President Joe Biden announced millions in funding to help communities adapt to extreme weather and touted his administration’s efforts to fight climate change, calling it “the existential threat to humanity,” while delivering remarks in Northern California on Monday.


What You Need To Know

  • Biden will traveled to Palo Alto, California, where he visited Lucy Evan Baylands Nature Interpretive Center and Preserve and called climate change “the existential threat to humanity" 

  • The president was joined by California Gov. Gavin Newsom to unveil three new climate resilience efforts: $575 million in federal funding for the National Oceanic and Atmospheric Administration’s Climate Resilience Regional Challenge, money to modernize power grids and a White House summit focused on climate later this year.

  • Biden also highlighted his efforts to combat climate change and create clean energy jobs, saying his administration is “taking the most aggressive climate action ever,” and coming down on some Republicans for “continuing to try to undo all the progress we’ve already made in the first two and a half years.”
  • Biden recently faced backlash from environmental activist groups for greenlighting the Willow project, an oil drilling initiative in Alaska, and allowing the Mountain Valley Pipeline project in West Virginia to move forward as part of the debt limit deal 

The president was joined by California Gov. Gavin Newsom to unveil three new climate resilience efforts: $575 million in federal funding for the National Oceanic and Atmospheric Administration’s Climate Resilience Regional Challenge, money to modernize power grids and a White House summit focused on climate later this year.

The funds for the first-ever Climate Resilience Regional Challenge will come from the Inflation Reduction Act passed in August of last year and will be used to aid coastal and Great Lakes communities in building infrastructure and preparing for community-led relocation in response to sever weather and a changing climate.

“We’re investing in the people and places that have been hit the hardest but who are also on the front lines of leading us forward,” Biden said on Monday.

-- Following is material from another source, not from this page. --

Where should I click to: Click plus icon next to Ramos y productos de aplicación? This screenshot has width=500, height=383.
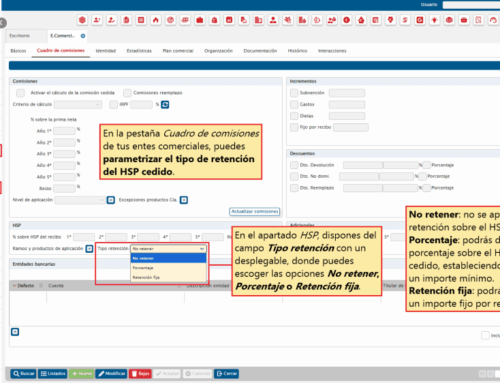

Karla Heidelberg, USC Dornsife Professor of the Practice of Biological Sciences and Environmental Studies and Director of the USC Sea Grant Program said climate change is creating issues like sea level rise and more intense and frequent storms, “and it’s really causing very large challenges in coastal areas, where most of the U.S. population is focused.”

She said she hopes this announcement spurs innovation and efforts to develop and implement “climate smart policies and regulations.”

“In the coastal communities, we’re thinking about and debating things like offshore wind energy solutions, we’re thinking more inland and also coastal, [about] initiatives in electric cars,” Heidelberg said. “Those are all driving innovation and they are driving innovation in a way that moves us away from fossil fuels.”

Biden also announced the Department of Energy is investing more than $2 billion to modernize the electric grid, with about $67 million of those funds starting off in California.

California was battered by a series of atmospheric rivers this winter, causing floods and power outages. Since the beginning of the year, Biden approved multiple disaster declarations for the state, which unlocks federal funding to respond.

Monday’s event took place at Lucy Evan Baylands Nature Interpretive Center and Preserve in Palo Alto, Calif., which White House press secretary Karine Jean-Pierre noted was once a landfill and “has become a leading example of the type of community-driven climate solutions that the federal government is investing in to harness nature to fight the climate crisis.”

“What we are seeing here is an amazing success story of how you can work together to make our communities more climate resilient,” Biden said on Monday.

Biden also unveiled a plan to bring together local, state, tribal and territorial leaders for a White House summit later this year, when the group will release a National Climate Resilience Framework. Heidelberg emphasized the importance of coordination between different levels of government.

“When you’re addressing something this large and this complex, there has to be federal leadership in order to be effective,” she said, adding “this provides a great start to that federal coordination.”

Biden also highlighted his efforts to combat climate change and create clean energy jobs, saying his administration is “taking the most aggressive climate action ever,” and coming down on some Republicans for “continuing to try to undo all the progress we’ve already made in the first two and a half years.”

“They were holding the country hostage over the debt limit unless I would gut the climate provisions in the Inflation Reduction Act,” Biden said.

Republicans argue Biden’s policies have stifled U.S. energy production and increased gas prices. The GOP-controlled House passed a sprawling energy package in March to increase domestic production of oil, natural gas and coal and ease permitting restrictions.

“Families are struggling because of President Biden’s war on American energy,” House Majority Leader Steve Scalise, R-La., said earlier this year.

Biden recently faced backlash from environmental activist groups for greenlighting the Willow project, a major oil drilling project on Alaska’s Beaufort Sea, as well as allowing the Mountain Valley Pipeline project to move forward as part of a deal he made with House Speaker Kevin McCarthy, R-Calif., to suspend the nation’s debt ceiling. The pipeline, which brings fuel from West Virginia to Virginia, has been a priority of moderate Democratic Senator Joe Manchin, D-W.Va.

Biden's trip to California includes multiple fundraisers in the San Francisco area as he ramps up his 2024 reelection campaign.